Fue lo que sucedió ahora con las demandas del CENESEX, pero sobre todo con la totalidad del Código de marras. Porque en realidad, en cuanto código de trabajo, el tema de las preferencias sexuales resulta periférico.

Lo que realmente es grave en este Código de Trabajo es que prohíbe la sindicalización independiente, no consagra el derecho a la huelga, reduce los derechos sociales de los trabajadores y no reconoce el derecho de los trabajadores a conservar una posición laboral no importa cuales fuesen sus opiniones políticas. Se trata de otro paso de la élite política cubana en su proceso de restauración capitalista autoritaria, para lo cual necesitan una masa de trabajadores desposeídos y dominados.

Obviamente, si Raúl Castro hubiera querido complacer a su hija en este asunto, le hubiera bastado un manotazo en la mesa para que todos los diputados hubieran introducido las peticiones del CENESEX. Y le hubiera dado cierto lustre libertario al régimen, que mucho lo necesita. Si no lo hizo debe ser por algún motivo que desconozco.

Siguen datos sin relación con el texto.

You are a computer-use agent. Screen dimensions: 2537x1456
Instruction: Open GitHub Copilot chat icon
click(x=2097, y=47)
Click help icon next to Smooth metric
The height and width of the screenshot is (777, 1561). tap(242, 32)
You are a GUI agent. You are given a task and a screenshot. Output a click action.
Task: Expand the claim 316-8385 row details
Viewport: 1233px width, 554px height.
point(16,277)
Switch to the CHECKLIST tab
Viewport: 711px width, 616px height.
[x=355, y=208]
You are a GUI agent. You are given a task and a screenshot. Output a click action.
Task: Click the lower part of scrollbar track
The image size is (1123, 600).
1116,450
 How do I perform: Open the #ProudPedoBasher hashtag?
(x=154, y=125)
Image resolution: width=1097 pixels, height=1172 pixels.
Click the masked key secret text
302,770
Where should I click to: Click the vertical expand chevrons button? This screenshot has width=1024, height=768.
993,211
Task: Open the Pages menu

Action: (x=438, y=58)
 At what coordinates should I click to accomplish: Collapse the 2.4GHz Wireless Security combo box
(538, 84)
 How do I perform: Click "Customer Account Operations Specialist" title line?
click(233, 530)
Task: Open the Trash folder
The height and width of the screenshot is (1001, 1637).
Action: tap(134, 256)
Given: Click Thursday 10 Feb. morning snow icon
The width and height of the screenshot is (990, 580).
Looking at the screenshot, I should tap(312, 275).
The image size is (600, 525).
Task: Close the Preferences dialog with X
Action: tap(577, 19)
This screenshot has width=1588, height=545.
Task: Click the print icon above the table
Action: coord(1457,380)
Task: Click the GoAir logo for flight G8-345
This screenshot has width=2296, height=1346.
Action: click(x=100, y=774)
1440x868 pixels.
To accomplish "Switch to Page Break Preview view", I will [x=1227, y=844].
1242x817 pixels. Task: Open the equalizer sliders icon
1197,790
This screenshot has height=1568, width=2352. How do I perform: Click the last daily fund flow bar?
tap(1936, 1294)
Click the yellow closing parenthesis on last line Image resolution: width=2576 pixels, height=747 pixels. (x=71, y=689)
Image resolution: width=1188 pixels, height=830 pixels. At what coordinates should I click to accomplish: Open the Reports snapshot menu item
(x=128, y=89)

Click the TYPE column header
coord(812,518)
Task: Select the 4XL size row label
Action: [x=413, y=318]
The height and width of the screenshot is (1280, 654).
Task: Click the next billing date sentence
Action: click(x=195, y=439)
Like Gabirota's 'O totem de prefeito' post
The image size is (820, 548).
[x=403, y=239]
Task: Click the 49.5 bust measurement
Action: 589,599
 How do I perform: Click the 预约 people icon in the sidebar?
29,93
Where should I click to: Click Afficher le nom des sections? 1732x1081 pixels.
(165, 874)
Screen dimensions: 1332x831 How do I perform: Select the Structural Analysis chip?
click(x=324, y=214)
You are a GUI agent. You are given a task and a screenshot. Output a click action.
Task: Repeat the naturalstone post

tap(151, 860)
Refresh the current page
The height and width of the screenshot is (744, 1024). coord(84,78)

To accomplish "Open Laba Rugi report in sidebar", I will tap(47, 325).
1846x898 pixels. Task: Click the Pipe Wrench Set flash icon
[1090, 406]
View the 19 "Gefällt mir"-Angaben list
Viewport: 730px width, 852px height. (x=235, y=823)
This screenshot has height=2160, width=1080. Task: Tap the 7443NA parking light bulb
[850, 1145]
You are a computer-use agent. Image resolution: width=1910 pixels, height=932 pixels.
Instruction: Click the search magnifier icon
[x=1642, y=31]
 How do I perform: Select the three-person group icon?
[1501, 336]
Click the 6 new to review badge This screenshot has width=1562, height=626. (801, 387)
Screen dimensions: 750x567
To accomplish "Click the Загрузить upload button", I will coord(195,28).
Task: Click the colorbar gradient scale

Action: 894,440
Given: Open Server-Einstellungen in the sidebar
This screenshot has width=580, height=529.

Pero probablemente, a modo muy de hipótesis, creo que estamos en presencia de una de las cosas que el General Presidente puede regalar a una jerarquía católica que pudiera ser más colaborativa políticamente a cambio de un mayor dominio sobre estos campos en que puede desplegar toda su vocación conservadora. Aunque ello vuelva a quitarle el resuello al activista gay que disfrutó su fin de año pensando que algo nuevo y mejor estaba llegando.